Would you copy only the lines below, from the one containing "You are a computer-use" through the very last one, leaving the pictures out?

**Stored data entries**
- - -

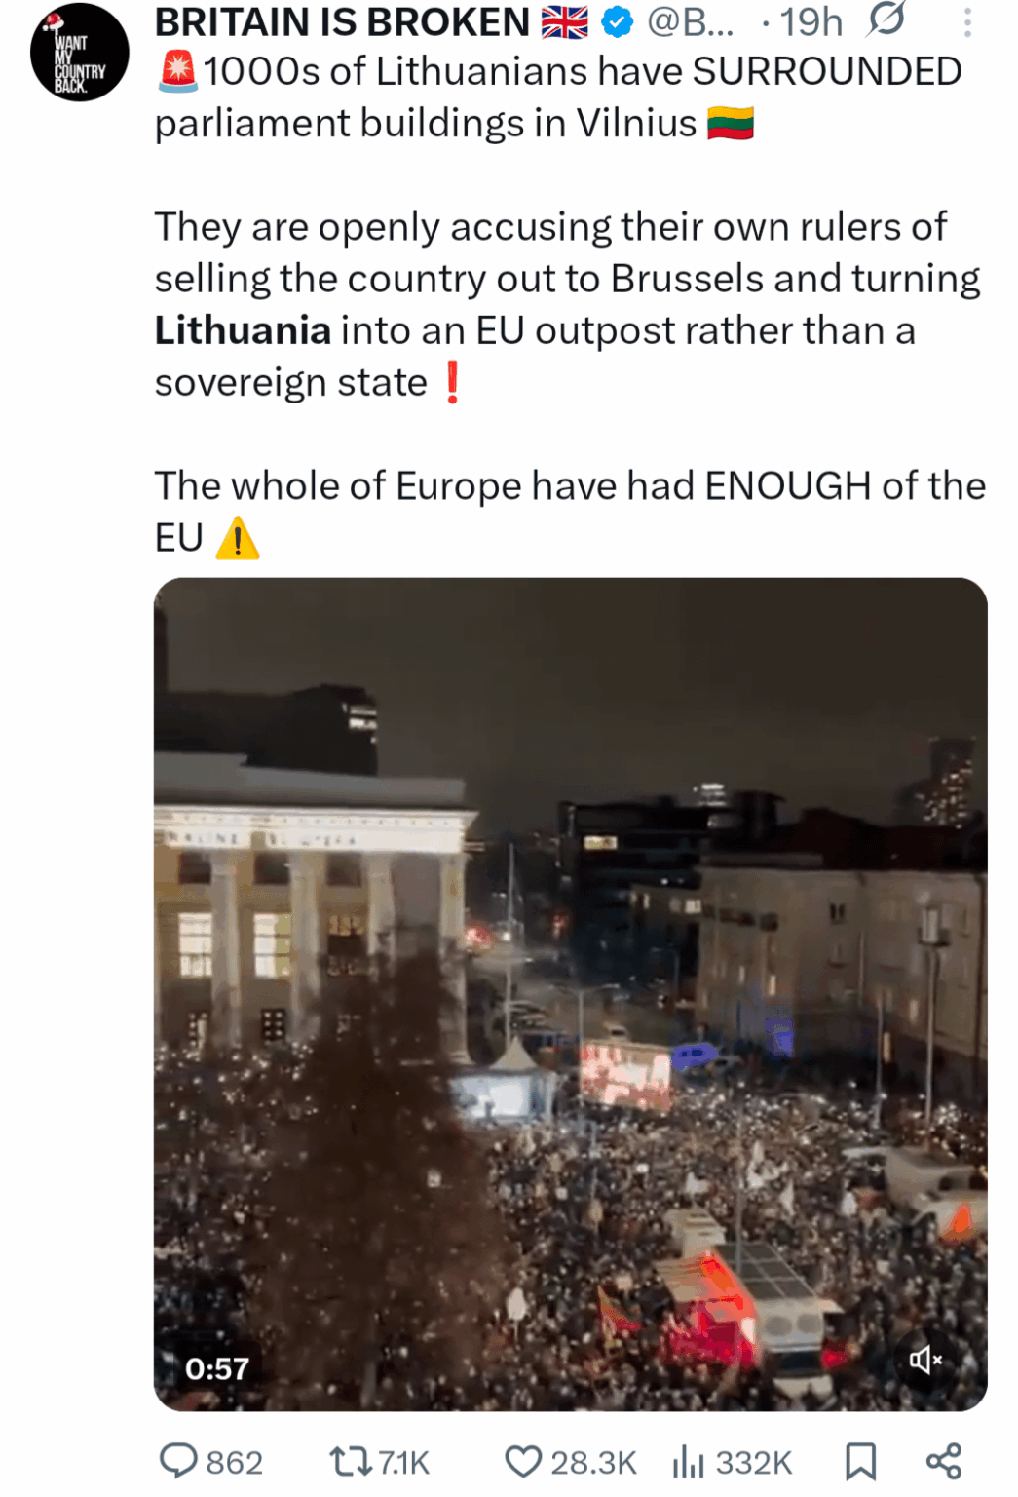Reply to the post
Viewport: 1018px width, 1497px height.
[181, 1461]
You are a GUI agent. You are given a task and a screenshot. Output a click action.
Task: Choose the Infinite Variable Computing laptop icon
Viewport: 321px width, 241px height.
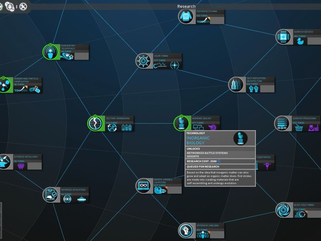[x=143, y=186]
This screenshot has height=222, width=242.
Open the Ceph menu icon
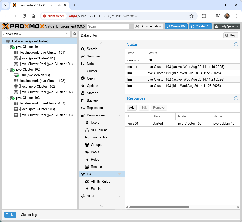tap(83, 78)
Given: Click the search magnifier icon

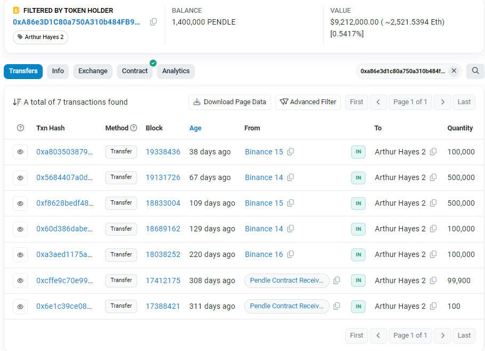Looking at the screenshot, I should [x=475, y=71].
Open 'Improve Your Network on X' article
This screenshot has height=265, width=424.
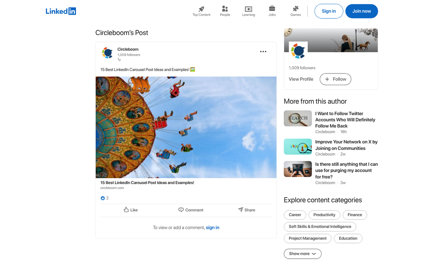tap(346, 145)
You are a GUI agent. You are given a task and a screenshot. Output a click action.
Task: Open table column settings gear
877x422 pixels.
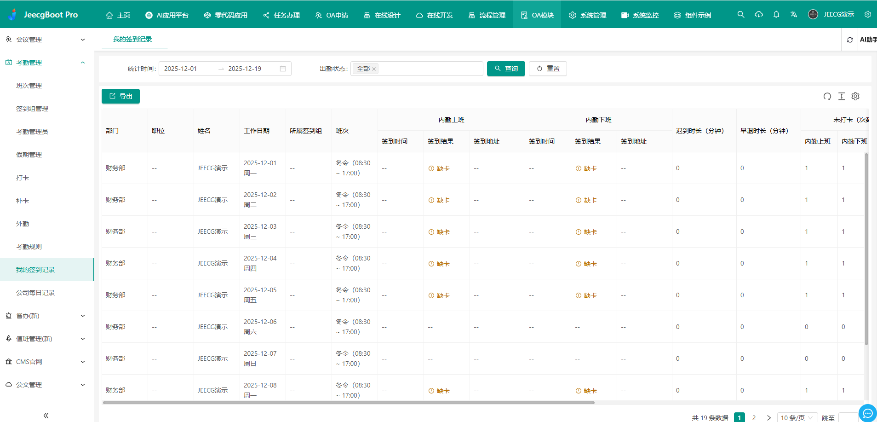click(x=855, y=96)
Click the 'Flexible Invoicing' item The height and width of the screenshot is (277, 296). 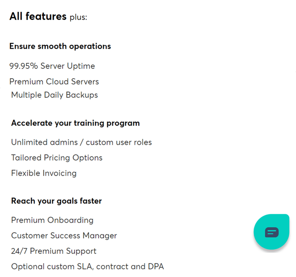[44, 173]
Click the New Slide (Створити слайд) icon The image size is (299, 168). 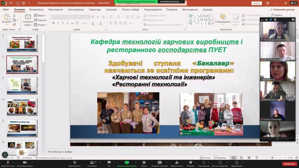(x=28, y=18)
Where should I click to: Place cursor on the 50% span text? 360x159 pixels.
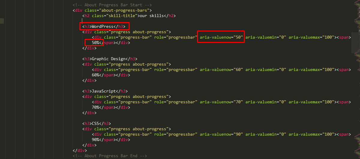coord(95,43)
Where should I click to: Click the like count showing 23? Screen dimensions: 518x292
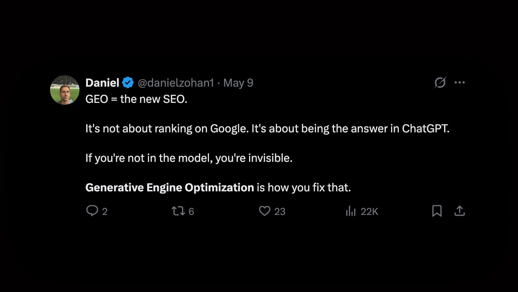tap(280, 211)
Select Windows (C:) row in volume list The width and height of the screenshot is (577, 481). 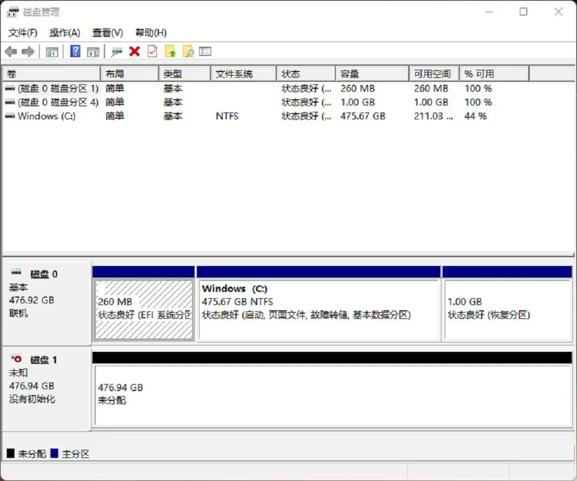[46, 116]
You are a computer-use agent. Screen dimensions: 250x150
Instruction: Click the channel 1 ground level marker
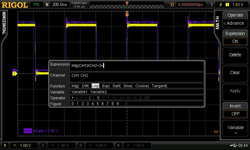pos(14,73)
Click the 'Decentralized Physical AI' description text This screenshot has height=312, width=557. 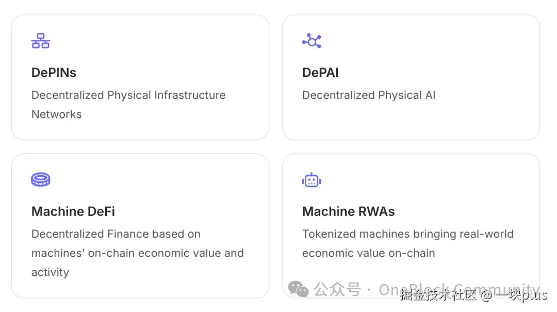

- - -

**RESULT FOR THIS TASK**
You are a computer-use agent. Screen dimensions: 250x150
Instruction: Click the channel 1 ground level marker
pos(14,73)
Click the 'Decentralized Physical AI' description text This screenshot has height=312, width=557. 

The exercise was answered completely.